→ **PROBLEM TO WORK ON**
Which lines run from the line with "View Senna van Voorst's results" to the end of the entries? Write out exactly those, leaving out the pictures.

→ **INPUT DATA**
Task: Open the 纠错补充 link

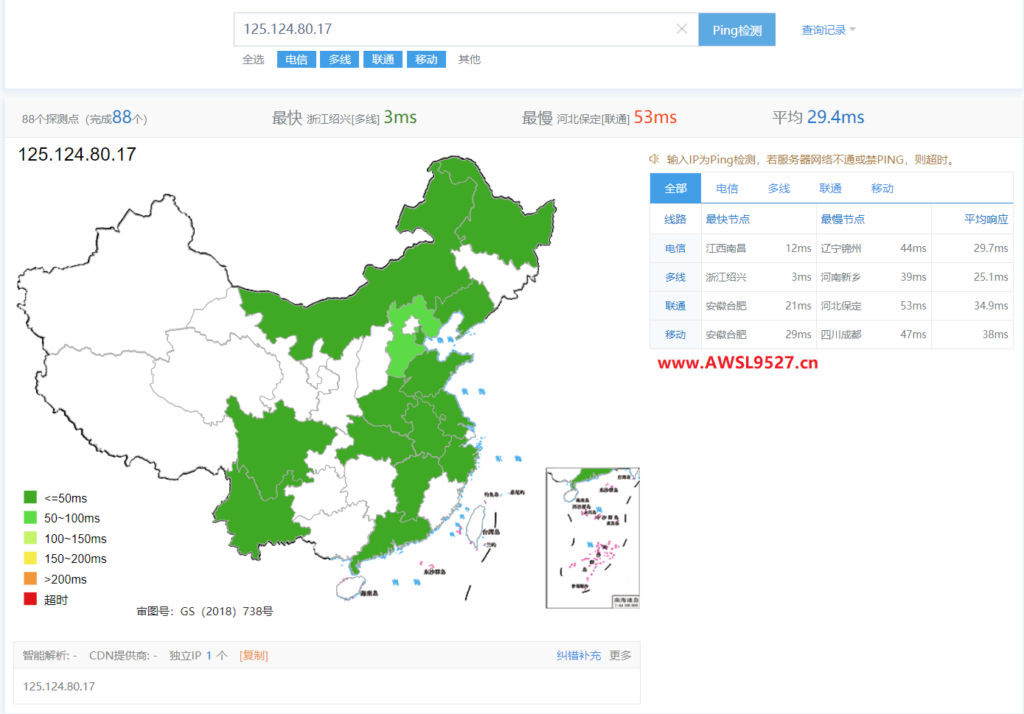Action: [x=578, y=656]
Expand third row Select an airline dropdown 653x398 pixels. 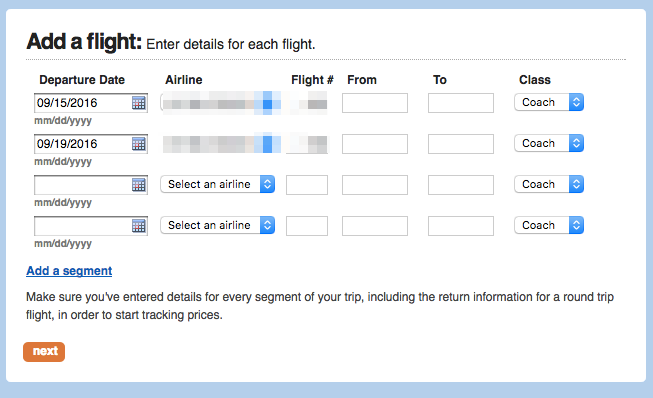pos(217,184)
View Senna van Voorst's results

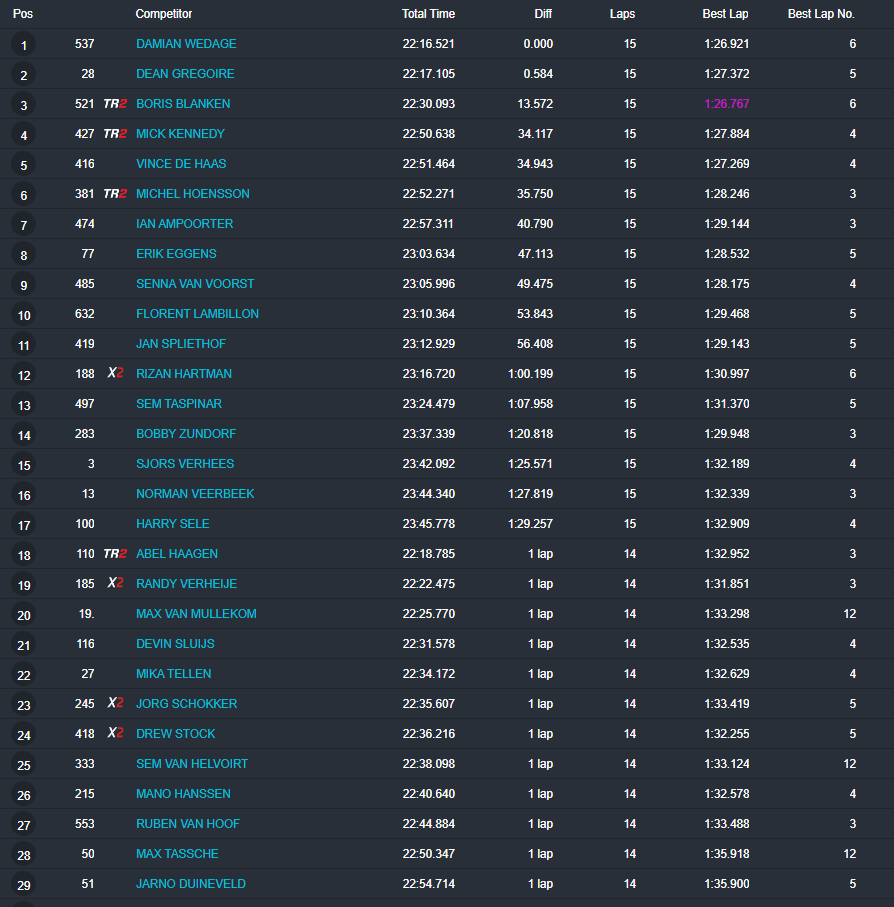pyautogui.click(x=195, y=284)
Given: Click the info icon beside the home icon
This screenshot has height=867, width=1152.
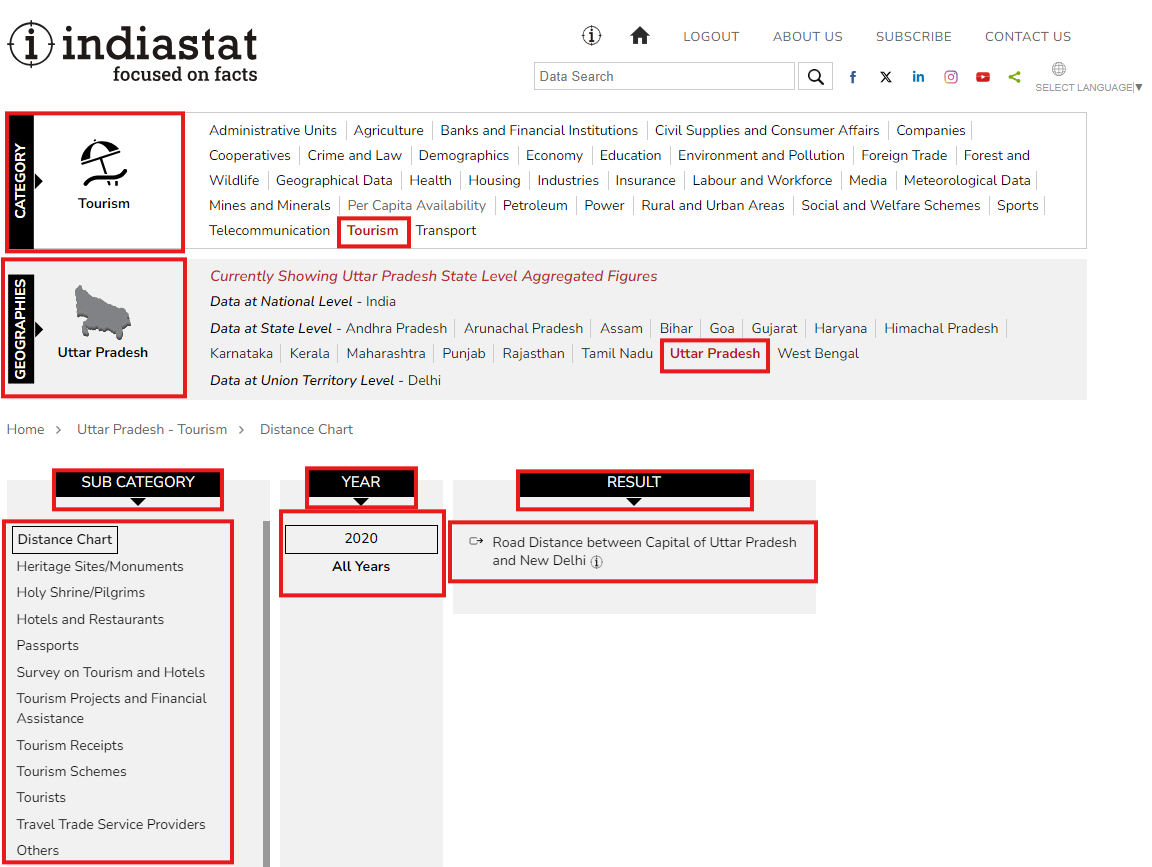Looking at the screenshot, I should [x=592, y=36].
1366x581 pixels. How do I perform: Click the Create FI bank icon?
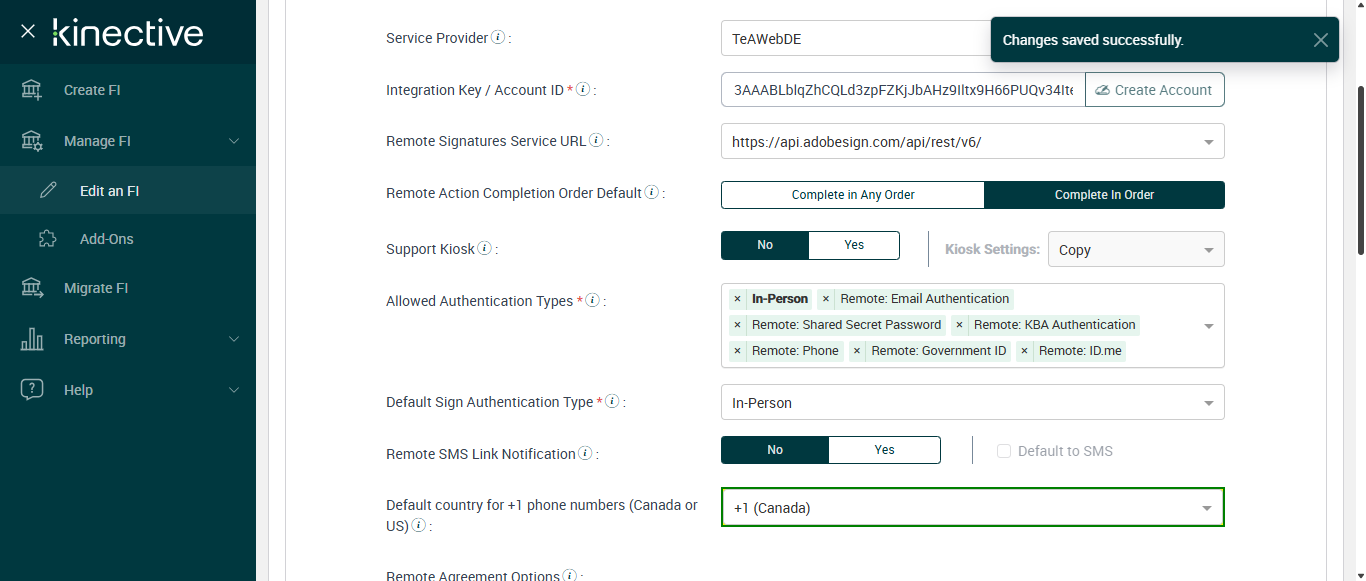(32, 90)
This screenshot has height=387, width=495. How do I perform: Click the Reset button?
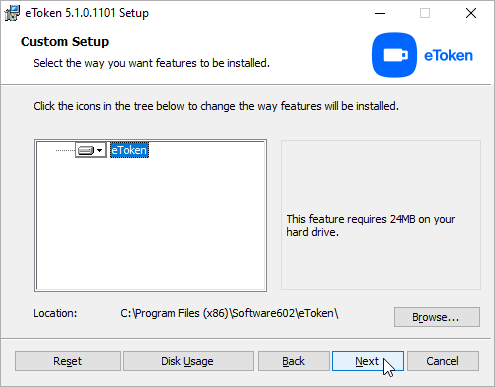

→ **RESPONSE**
View Senna van Voorst's results

pyautogui.click(x=195, y=284)
Given: Click the info icon beside the home icon
This screenshot has height=867, width=1152.
Looking at the screenshot, I should [x=592, y=36].
1366x581 pixels. How do I perform: Click the Create FI bank icon?
(32, 90)
This screenshot has height=387, width=495. How do I perform: Click the Reset button?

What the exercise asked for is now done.